Academics

Professor of geosciences honored with Arthur L. Day Medal

Katherine Freeman, Evan Pugh University Professor of Geosciences, giving her acceptance speech for receiving the Arthur L. Day Medal from the Geological Society of America. Credit: Geological Society of AmericaAll Rights Reserved.

UNIVERSITY PARK, Pa. — Katherine Freeman, Evan Pugh University Professor of Geosciences in Penn State’s College of Earth and Mineral Sciences, was honored with the Arthur L. Day Medal from the Geological Society of America on Oct. 10 at the society’s annual meeting in Portland, Oregon.

The medal, one of the GSA’s highest honors, recognizes “outstanding distinction in contributing to geologic knowledge through the application of physics and chemistry to the solution of geologic problems.”

Freeman received the medal in recognition of "her international leadership and ground-breaking work enabling carbon and hydrogen isotopic analysis of individual organic molecules extracted from geological and environmental materials.” Her studies moved these methods into the mainstream of geochemistry and fostered their use to solve important geologic problems, especially in the study of past climates.

“I am honored to receive the Arthur L. Day Medal from the Geological Society of America,” Freeman said. “I am grateful to my students, postdocs and collaborators who made the work possible — and fun!”

Katherine Freeman, left, Evan Pugh University Professor of Geosciences, shaking hands with Barbara L. Dutrow, president of the Geological Society of America. Credit: Geological Society of AmericaAll Rights Reserved.

Freeman and her research group study fossil molecules and their stable isotopes. Her team develops new methods in organic isotope analyses, which they use to study past climates, ancient land and ocean biogeochemical processes related to the carbon cycle, microbial geobiology and novel approaches to determining signatures of life on Earth and beyond.

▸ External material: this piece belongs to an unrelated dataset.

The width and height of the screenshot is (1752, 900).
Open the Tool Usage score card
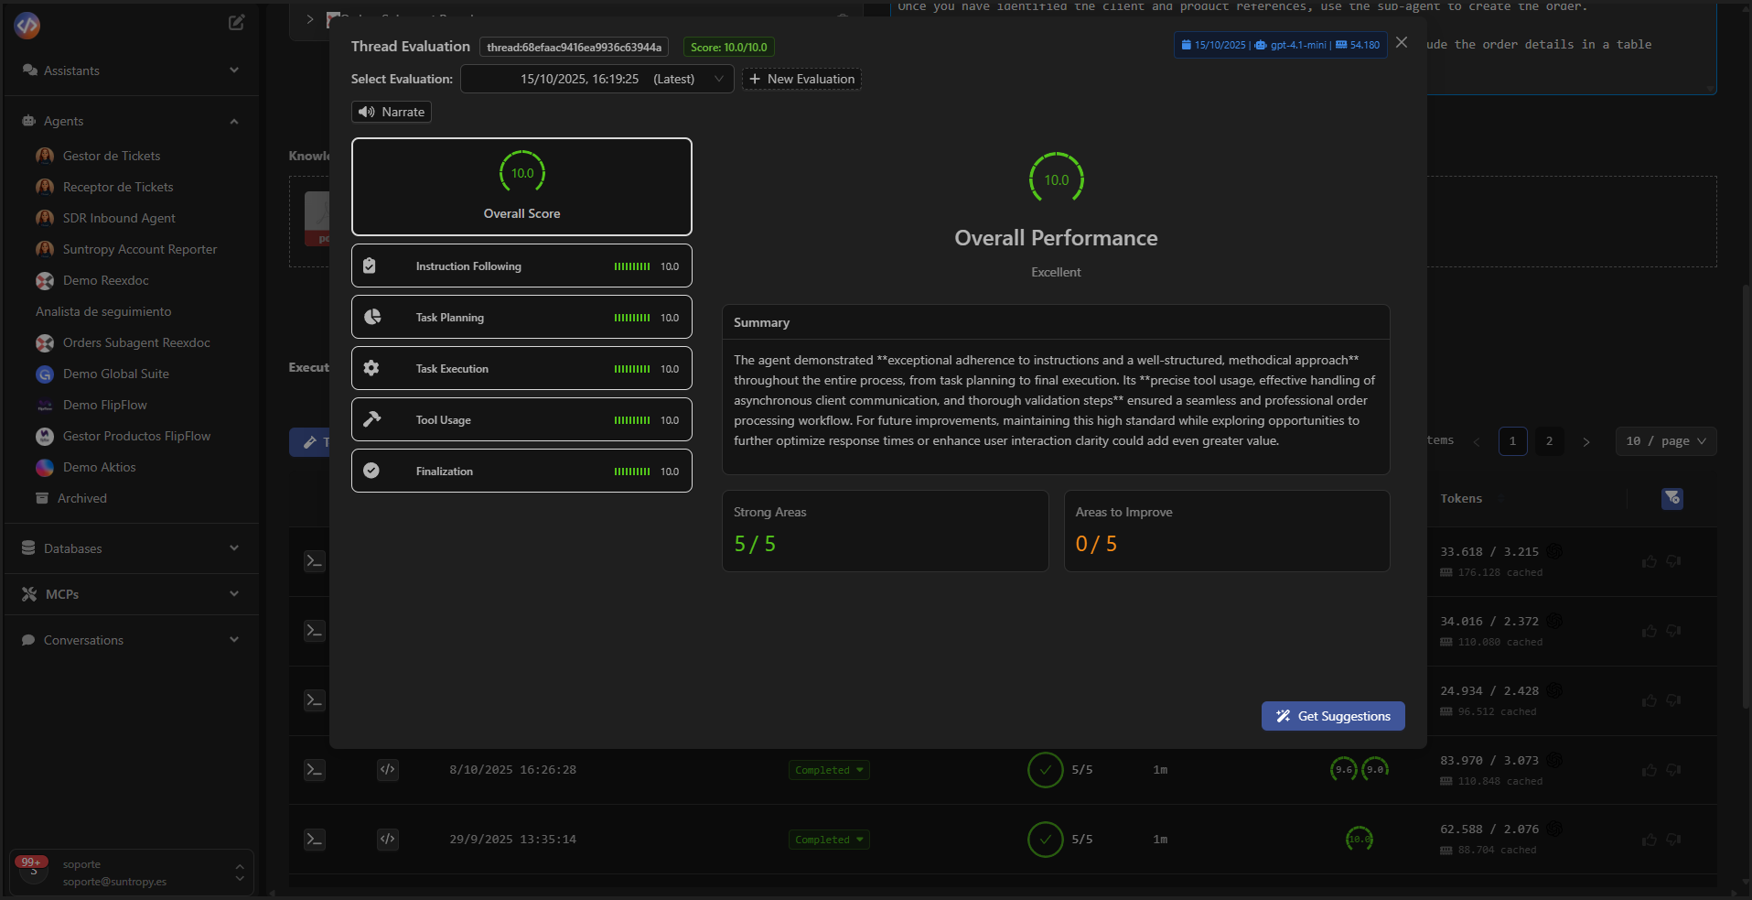point(521,419)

Freeman has won numerous awards for her teaching and research contributions including the Nemmers Prize in Earth Sciences from Northwestern University, the Alfred Treibs Award from the Geochemical Society, the Cozzarelli Prize from the National Academy of Science, and the Heinz Lowenstam Science Innovation Award from the European Association of Geochemistry. While on sabbatical from 2019 to 2020 at the California Institute of Technology, she was named the Moore Distinguished Scholar in Geobiology.

Freeman is co-editor of the journal Annual Review of Earth and Planetary Sciences and director of the Astrobiology Center for Isotopologue Research, a NASA-funded research center.

Freeman is a Fellow of the Geological Society of America, Geochemical Society, American Academy of Microbiology and the American Geophysical Union. She also is an elected member of the U.S. National Academy of Sciences.

Freeman earned her bachelor of arts degree from Wellesley College, and her master of science and doctorate, both in geosciences, from Indiana University. She was a postdoctoral associate at the Skidaway Institute of Oceanography before joining the Penn State faculty in 1991.

Arthur L. Day, founding director of the Geophysical Laboratory of the Carnegie Institution of Washington, gave a donation to establish the award in 1948.